[Saved entries]

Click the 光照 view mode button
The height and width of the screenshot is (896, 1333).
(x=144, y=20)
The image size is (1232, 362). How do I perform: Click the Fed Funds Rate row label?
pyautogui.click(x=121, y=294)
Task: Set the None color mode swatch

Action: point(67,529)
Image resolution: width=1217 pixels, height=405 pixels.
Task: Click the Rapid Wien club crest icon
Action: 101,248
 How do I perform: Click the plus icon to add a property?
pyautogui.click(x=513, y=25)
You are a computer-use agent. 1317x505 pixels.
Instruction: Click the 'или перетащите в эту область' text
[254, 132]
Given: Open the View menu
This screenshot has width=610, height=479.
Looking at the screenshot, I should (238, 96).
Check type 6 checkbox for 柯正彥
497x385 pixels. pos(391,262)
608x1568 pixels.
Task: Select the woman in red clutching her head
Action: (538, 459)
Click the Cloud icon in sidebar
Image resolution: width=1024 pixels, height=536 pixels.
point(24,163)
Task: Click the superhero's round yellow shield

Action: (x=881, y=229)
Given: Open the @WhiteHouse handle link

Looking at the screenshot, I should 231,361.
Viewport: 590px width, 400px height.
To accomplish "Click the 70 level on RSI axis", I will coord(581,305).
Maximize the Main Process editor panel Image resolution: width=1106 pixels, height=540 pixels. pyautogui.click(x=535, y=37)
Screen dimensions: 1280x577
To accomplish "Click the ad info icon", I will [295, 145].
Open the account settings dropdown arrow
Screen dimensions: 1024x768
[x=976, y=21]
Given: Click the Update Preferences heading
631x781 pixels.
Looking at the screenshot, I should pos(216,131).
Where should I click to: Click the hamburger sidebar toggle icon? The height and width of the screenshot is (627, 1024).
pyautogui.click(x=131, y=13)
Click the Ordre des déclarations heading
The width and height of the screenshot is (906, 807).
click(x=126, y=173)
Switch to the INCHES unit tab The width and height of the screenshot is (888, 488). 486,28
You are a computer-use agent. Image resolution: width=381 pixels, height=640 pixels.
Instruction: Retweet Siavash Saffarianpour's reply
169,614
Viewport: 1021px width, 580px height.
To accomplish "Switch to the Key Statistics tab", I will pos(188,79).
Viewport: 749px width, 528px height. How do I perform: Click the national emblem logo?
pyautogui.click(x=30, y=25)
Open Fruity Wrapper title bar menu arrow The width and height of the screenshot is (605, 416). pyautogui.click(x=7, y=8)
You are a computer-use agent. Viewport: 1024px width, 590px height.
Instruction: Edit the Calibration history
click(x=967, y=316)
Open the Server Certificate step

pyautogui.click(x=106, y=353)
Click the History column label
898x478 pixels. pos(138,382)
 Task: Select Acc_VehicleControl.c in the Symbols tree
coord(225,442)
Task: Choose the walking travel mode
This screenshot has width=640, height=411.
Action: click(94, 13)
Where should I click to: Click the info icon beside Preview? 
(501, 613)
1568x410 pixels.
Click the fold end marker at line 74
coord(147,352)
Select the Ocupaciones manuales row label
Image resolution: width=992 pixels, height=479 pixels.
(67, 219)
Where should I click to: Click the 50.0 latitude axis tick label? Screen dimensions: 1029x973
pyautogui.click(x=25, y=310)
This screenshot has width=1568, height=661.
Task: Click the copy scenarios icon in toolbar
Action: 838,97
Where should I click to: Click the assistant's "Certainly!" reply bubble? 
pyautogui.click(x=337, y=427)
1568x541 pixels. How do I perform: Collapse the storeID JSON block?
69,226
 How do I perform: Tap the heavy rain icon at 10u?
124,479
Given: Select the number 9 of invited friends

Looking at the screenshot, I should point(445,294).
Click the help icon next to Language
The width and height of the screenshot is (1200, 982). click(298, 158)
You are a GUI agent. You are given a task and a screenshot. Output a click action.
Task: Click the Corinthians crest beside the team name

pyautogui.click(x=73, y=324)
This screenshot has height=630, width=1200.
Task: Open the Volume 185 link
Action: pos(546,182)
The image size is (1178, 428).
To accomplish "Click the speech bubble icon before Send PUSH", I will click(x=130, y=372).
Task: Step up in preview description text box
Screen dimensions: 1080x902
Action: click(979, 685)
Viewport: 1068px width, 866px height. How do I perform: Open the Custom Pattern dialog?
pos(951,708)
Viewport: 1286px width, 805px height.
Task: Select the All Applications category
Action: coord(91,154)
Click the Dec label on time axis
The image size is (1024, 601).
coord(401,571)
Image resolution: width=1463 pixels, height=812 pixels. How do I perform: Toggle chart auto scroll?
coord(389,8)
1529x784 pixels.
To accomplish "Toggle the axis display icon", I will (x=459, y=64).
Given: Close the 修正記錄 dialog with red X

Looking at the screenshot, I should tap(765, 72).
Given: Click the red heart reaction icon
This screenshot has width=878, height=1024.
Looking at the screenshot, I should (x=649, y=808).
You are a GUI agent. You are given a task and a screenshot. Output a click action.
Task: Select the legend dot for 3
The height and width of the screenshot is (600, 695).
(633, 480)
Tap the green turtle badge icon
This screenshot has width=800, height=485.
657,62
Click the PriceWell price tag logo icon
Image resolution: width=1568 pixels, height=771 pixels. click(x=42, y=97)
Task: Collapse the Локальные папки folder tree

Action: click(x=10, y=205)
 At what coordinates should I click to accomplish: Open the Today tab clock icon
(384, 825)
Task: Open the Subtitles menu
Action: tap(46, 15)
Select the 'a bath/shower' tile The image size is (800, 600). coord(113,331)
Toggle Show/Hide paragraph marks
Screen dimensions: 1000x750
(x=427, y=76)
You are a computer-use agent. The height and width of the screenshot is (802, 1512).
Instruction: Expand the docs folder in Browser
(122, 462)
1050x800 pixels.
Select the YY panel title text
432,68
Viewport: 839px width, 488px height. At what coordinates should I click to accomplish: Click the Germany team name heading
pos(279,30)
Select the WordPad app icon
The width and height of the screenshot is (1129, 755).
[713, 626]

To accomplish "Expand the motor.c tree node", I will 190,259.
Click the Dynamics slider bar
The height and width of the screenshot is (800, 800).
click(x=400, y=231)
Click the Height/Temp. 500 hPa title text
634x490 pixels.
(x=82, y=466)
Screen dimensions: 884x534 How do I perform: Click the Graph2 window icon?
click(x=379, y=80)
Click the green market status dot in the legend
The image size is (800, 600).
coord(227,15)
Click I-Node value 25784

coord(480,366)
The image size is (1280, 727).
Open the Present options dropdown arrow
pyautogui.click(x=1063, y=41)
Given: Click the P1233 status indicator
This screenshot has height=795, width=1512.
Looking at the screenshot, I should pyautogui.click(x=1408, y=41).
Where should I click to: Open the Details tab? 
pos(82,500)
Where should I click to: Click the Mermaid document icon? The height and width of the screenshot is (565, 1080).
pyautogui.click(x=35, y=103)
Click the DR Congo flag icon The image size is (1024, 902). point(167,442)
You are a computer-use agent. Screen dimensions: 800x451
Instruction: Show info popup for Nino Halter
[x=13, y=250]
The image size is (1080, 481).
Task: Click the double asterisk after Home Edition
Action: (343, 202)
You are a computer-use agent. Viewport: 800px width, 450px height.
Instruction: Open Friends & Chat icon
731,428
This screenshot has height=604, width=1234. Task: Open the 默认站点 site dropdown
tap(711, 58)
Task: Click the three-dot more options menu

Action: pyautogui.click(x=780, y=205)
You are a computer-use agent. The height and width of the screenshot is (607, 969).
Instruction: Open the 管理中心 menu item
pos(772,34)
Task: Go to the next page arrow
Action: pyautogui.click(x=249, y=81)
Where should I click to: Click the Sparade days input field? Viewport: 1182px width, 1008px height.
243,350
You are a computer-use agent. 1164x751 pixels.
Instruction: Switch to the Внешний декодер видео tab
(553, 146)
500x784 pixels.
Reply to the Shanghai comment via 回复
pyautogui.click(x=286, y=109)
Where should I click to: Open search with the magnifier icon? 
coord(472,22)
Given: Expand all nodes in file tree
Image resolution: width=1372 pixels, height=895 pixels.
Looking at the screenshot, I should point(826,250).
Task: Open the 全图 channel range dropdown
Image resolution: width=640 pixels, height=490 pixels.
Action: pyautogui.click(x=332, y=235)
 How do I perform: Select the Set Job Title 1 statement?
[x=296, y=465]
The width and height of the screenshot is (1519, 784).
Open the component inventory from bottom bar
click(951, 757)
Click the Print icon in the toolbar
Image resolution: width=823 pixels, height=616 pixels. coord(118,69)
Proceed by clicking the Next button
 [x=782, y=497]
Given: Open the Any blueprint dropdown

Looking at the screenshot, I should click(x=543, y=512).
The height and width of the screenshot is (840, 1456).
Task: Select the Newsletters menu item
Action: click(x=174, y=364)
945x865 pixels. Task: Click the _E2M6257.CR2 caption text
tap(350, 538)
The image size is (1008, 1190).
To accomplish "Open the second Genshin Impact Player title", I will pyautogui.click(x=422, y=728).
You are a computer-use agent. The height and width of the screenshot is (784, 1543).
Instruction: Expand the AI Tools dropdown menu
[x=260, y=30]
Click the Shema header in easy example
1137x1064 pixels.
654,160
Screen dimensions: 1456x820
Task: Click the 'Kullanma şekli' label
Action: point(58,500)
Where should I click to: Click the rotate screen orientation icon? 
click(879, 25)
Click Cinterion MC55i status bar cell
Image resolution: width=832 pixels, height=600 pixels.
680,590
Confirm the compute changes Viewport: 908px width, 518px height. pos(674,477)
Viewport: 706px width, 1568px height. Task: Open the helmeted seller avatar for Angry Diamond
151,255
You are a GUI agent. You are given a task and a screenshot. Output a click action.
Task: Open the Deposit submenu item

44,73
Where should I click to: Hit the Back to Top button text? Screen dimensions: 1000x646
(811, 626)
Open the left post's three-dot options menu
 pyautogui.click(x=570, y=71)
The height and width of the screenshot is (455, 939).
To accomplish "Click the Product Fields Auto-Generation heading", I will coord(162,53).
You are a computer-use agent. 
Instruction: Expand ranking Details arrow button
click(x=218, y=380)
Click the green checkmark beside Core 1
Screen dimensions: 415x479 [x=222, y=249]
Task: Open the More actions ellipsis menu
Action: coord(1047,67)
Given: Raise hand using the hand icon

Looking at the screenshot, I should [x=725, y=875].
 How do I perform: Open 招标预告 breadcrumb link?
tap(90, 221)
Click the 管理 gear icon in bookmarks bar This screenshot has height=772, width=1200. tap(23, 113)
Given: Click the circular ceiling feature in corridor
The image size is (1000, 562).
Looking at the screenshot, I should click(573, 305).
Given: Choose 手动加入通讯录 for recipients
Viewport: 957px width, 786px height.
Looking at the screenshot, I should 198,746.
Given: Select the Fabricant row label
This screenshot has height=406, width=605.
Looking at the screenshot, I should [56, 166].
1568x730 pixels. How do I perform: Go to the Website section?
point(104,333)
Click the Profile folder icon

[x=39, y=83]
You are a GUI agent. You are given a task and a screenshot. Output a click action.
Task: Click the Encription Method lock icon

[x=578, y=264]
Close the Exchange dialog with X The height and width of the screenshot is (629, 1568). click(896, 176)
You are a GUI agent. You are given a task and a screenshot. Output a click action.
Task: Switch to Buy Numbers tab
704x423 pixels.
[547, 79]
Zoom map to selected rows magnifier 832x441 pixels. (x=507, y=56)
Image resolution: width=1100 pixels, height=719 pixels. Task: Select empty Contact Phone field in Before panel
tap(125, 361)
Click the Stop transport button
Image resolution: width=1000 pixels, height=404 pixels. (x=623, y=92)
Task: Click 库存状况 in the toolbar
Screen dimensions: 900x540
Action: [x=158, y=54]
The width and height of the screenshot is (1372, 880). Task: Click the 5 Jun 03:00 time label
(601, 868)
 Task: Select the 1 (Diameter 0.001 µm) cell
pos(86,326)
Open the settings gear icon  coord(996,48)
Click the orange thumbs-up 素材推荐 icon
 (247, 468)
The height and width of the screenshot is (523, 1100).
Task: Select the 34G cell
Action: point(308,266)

_Task requirements:_ Set down exactly what runs from the line with "Open the settings" to the last line of the data above, including both of those lines and no others.

_Solution:_
Open the settings gear icon  coord(996,48)
Click the orange thumbs-up 素材推荐 icon
 (247, 468)
The height and width of the screenshot is (523, 1100).
Task: Select the 34G cell
Action: point(308,266)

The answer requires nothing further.